Selon lui, il faudrait que le ministère de l’Environnement prenne ses responsabilités… "Mais le Ministère n’est pas celui qui est le plus prompt à faire appliquer ses règlements. C’est une question de financement. Il n’a pas suffisamment d’argent pour effectuer son travail", déplore M. Castonguay. L’inefficacité du Ministère dans le dossier environnemental a été visible, selon lui, tout particulièrement avec la question des cyanobactéries. "Mais c’est la pointe de l’iceberg: la même chose se produit avec la qualité de l’air et la gestion des ressources naturelles", poursuit-il.
SOURCES DE POLLUTION
Selon les données de l’AQLPA, sur les quelque 500 000 véhicules présents sur les routes du Québec, environ 20 % ne respectent pas les normes minimales en matière d’émissions. Ainsi, 11,9 % de la pollution de l’air serait due aux véhicules lourds, qui représentent par ailleurs 2,5 % du parc de véhicules provincial. Les automobiles, elles, y contribuent pour 11,6 %, et les autres véhicules, comme les motoneiges ou les engins de chantier, pour 18,4 %. "Et il n’y a aucune réglementation qui vise ces véhicules", note M. Castonguay.

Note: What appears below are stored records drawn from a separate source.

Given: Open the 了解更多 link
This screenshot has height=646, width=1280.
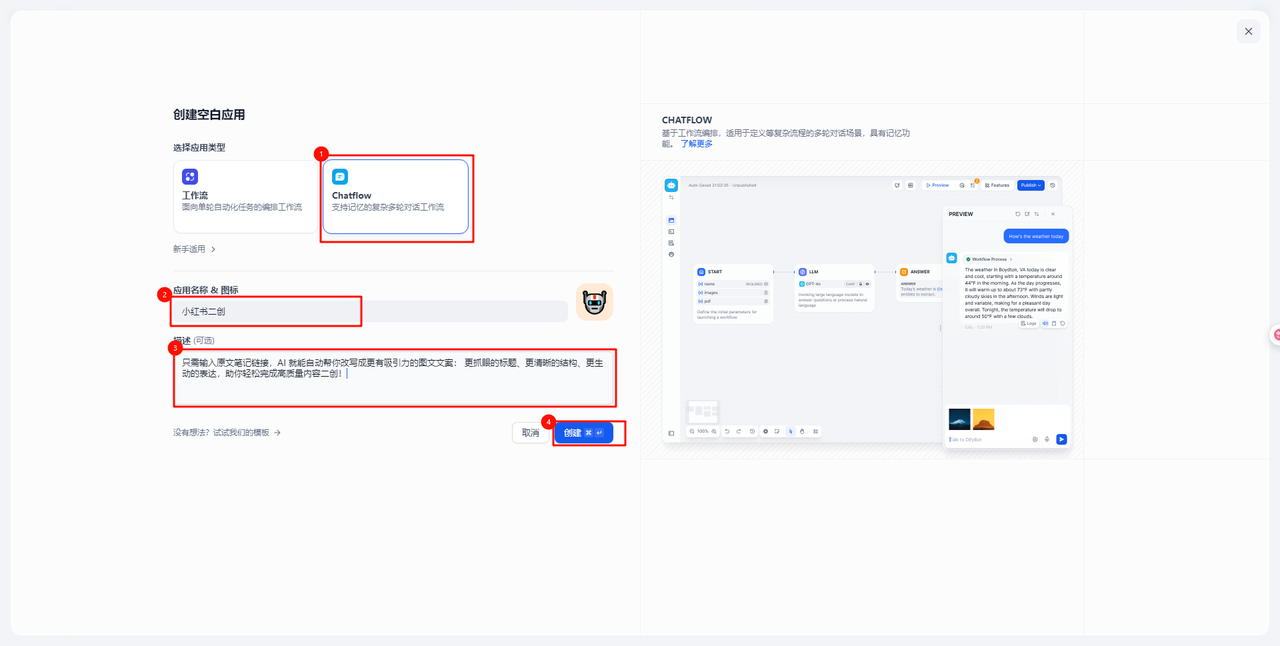Looking at the screenshot, I should (697, 144).
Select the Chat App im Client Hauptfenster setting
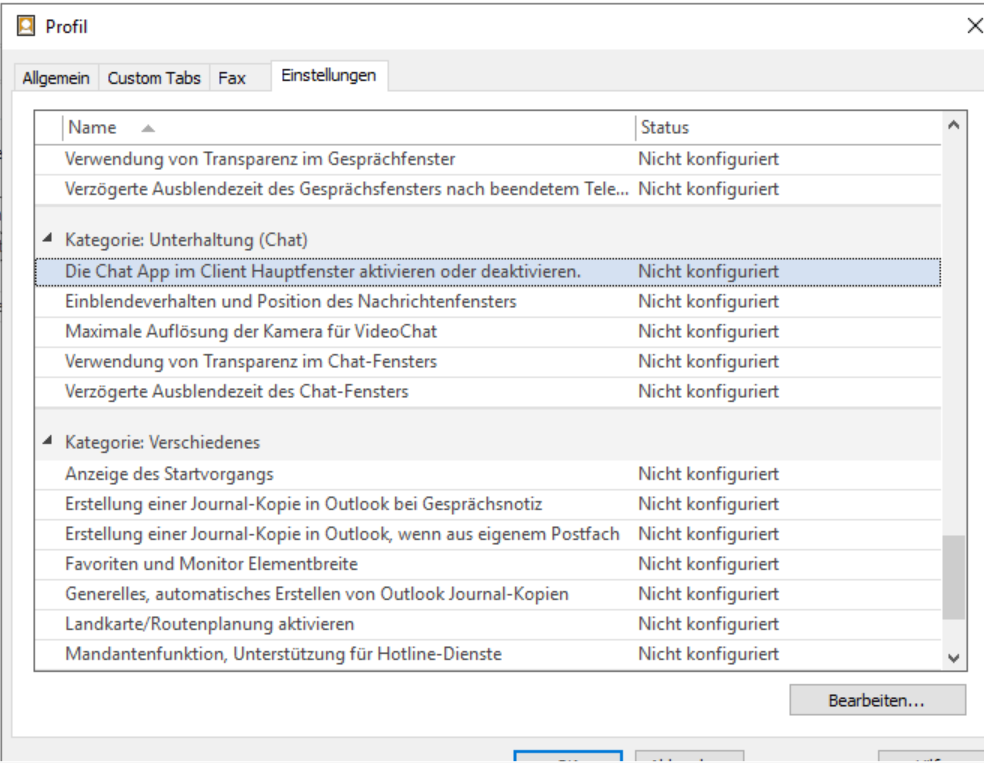984x763 pixels. [323, 272]
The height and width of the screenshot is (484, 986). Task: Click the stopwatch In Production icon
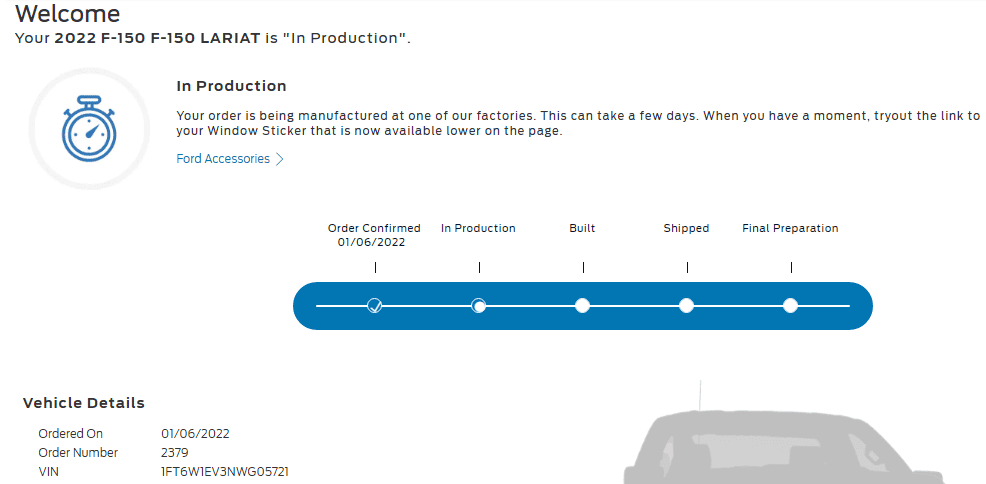point(90,129)
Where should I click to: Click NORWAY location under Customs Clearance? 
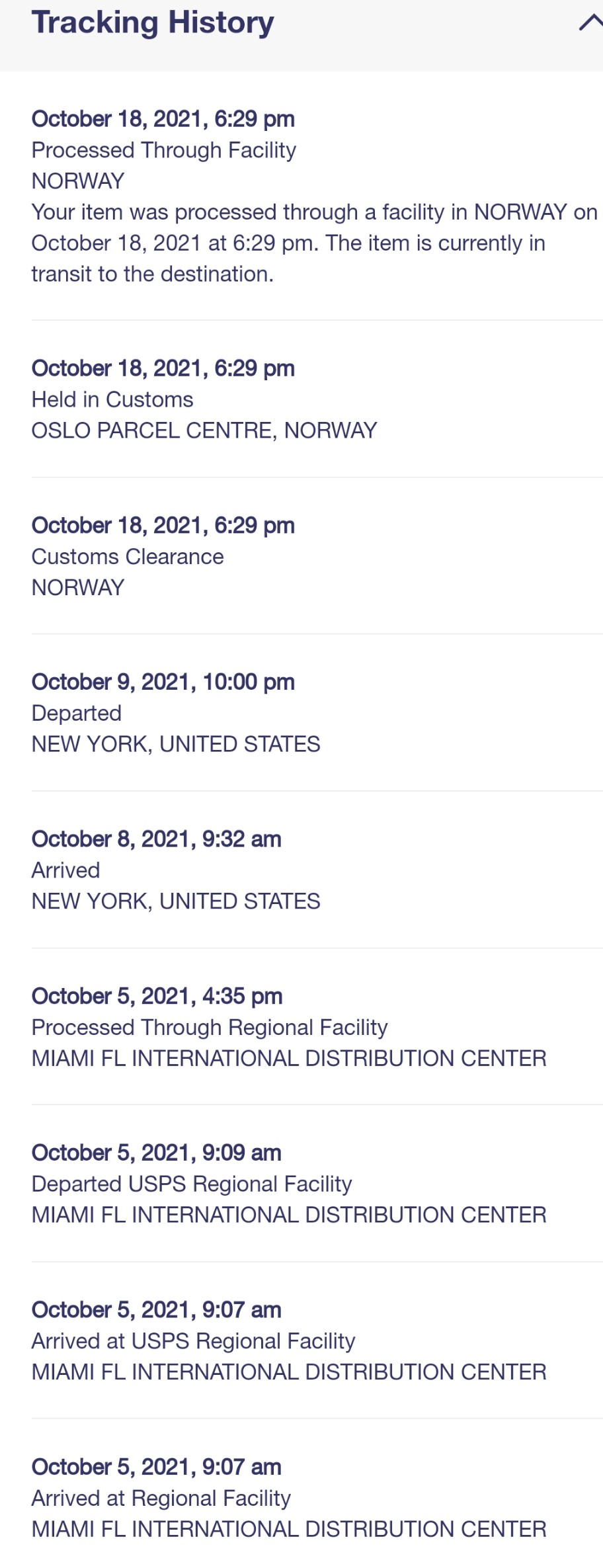tap(78, 587)
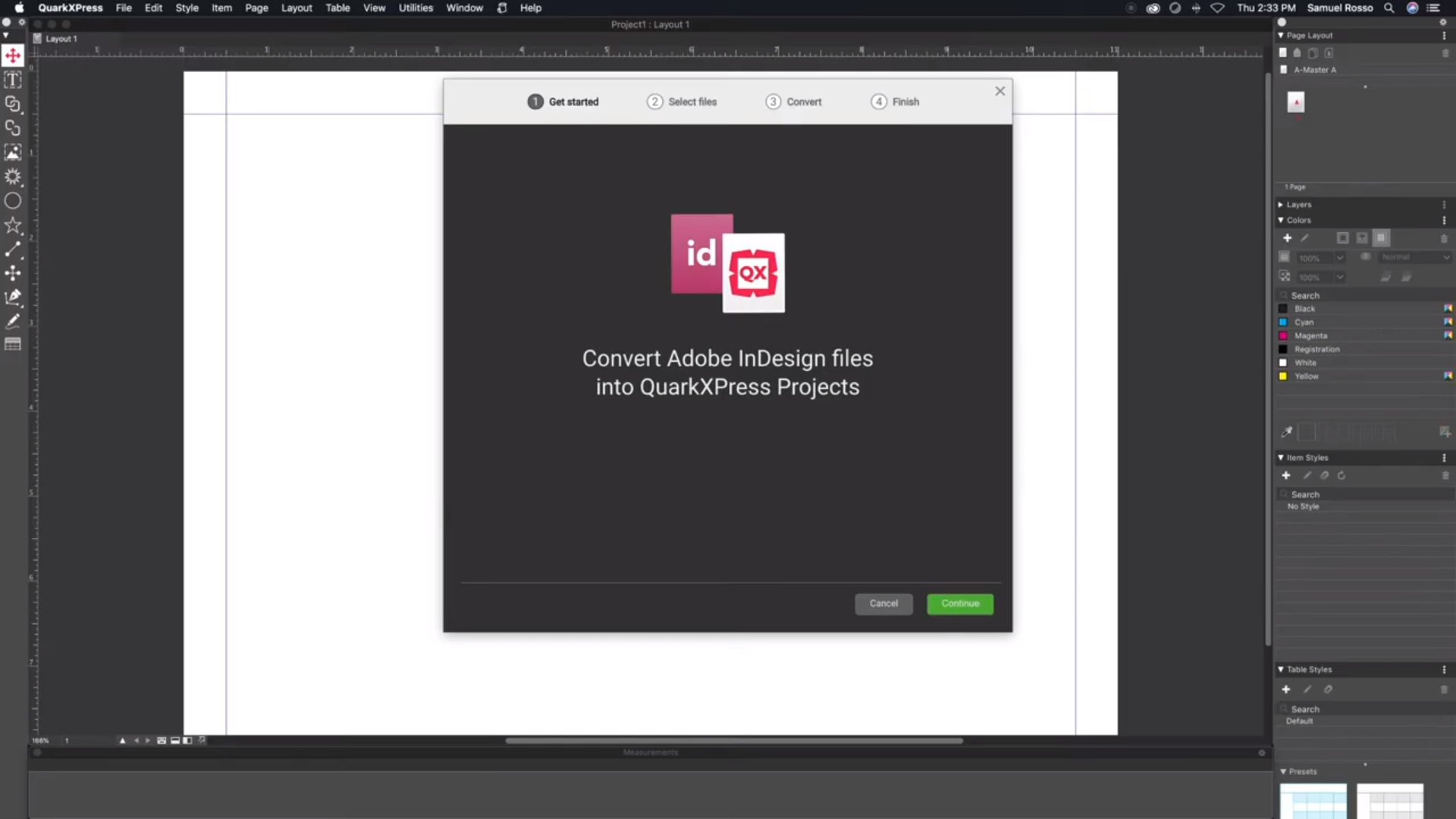The height and width of the screenshot is (819, 1456).
Task: Click Continue to proceed conversion
Action: (x=960, y=603)
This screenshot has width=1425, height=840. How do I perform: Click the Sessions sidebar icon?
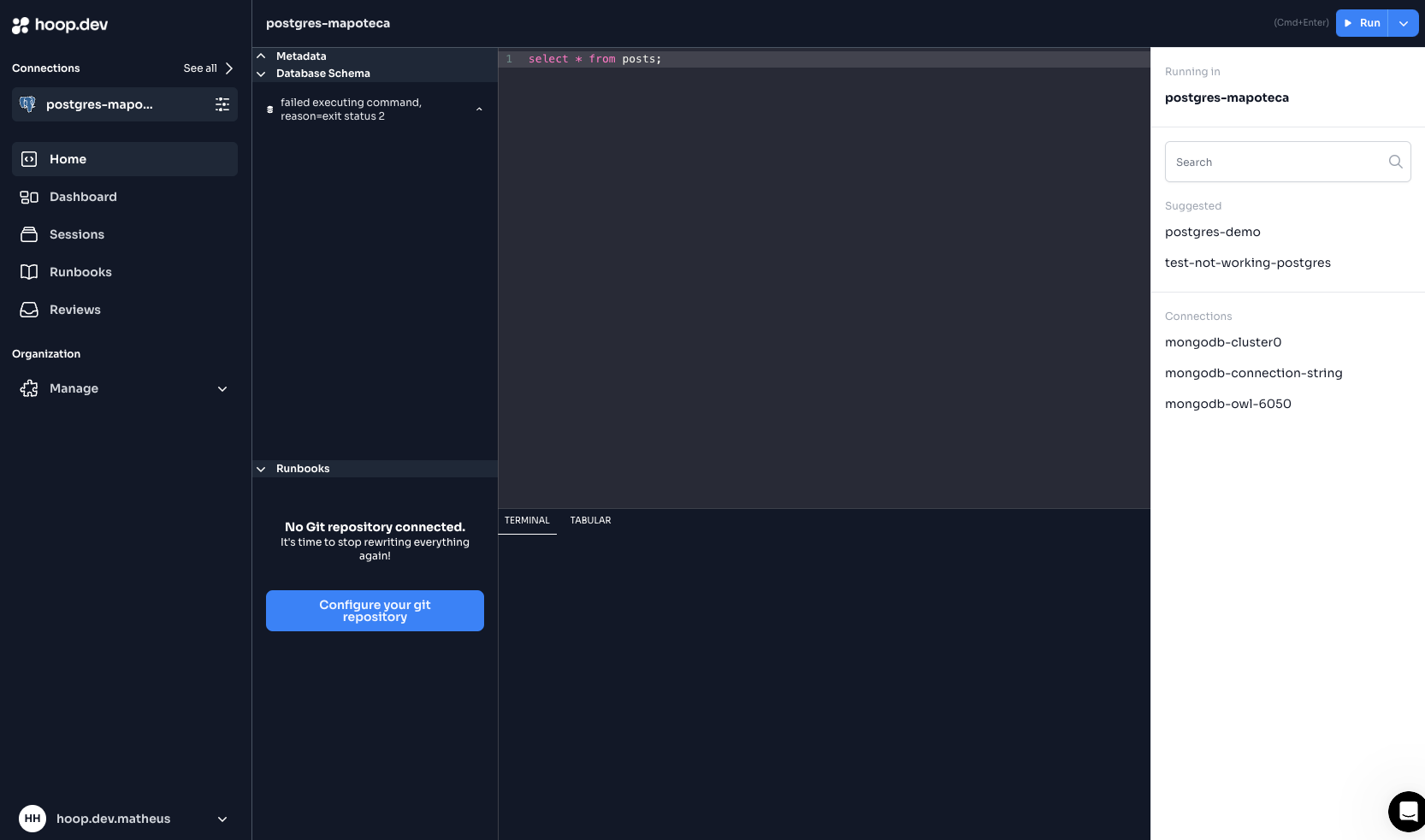[29, 234]
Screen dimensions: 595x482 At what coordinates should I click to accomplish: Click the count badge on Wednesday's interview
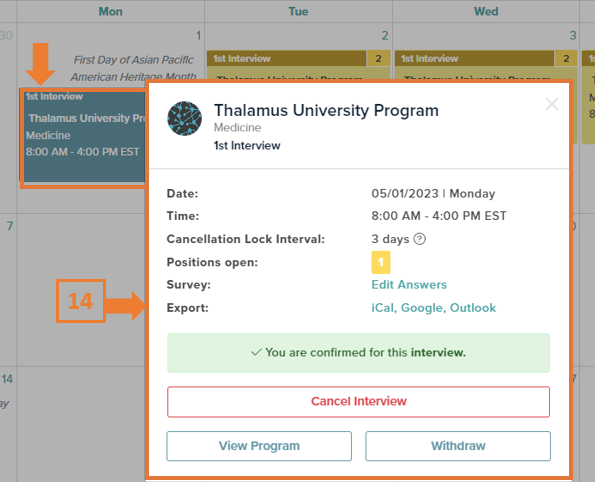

La contribution du chauffage au bois s’élève quant à elle à 7,8 %. "Ce n’est pas la principale cible, pourtant il y a beaucoup de ressources mises sur cette cible-là. Mais quelle énergie est mise sur l’entretien des engins de chantier?" lance-t-il.
La base industrielle a aussi sa part de responsabilité. Mais des usines comme la Stadacona ou l’incinérateur auraient moins d’influence que l’on pourrait le croire. D’ailleurs, des études du ministère de l’Environnement datant de 2004 et 2005 ne les présentaient pas comme des dangers importants pour la qualité de l’air en basse-ville. "Peu de substances mesurées dans l’air ambiant (…) ont pu être associées aux émissions des deux usines sous étude", peut-on lire dans le relevé de 2004. En 2005, on spécifie que "les concentrations de dioxines et de furannes chlorés mesurées (…) sont du même ordre de grandeur que celles obtenues ailleurs au Québec au cours des dernières années".
CONCERNANT L’INCINÉRATION
Le dossier reste toutefois problématique et, à côté du transport en commun, l’incinérateur est l’un des axes d’intervention de la Ville dans le dossier de la qualité de l’air. "Il y a encore plus de millions pour la mise aux normes de l’incinérateur qui sont prévus cette année", assure Alain Thériault, conseiller en communications pour la Ville. Il faut dire que l’incinérateur de Québec avait défrayé la chronique, en 2003, alors qu’il avait été classé troisième en Amérique du Nord quant aux émanations de dioxines et de furannes. "Dans ce dossier-là, on vise l’objectif zéro déchets. Moins on va produire de déchets, moins l’incinérateur va fonctionner", suggère Anne-Marie Turmel des AmiEs de la Terre.
Afin de redresser ce problème, un plan de gestion des matières résiduelles avait été adopté en 2005. "La Ville prend quand même ses responsabilités, mais c’est long… Nous sommes presque en 2007, et il n’y a encore rien de fait", déplore Loïc Lévesque, membre du comité de vigilance de l’incinérateur pour les AmiEs de la Terre. Parmi les mesures à venir, on parle d’installation de filtres plus performants et d’une reconfiguration des fours, qui favorisent actuellement certaines émanations. Tout cela et plus d’ici 2009, alors que les nouvelles normes du ministère de l’Environnement devront être appliquées par la Ville.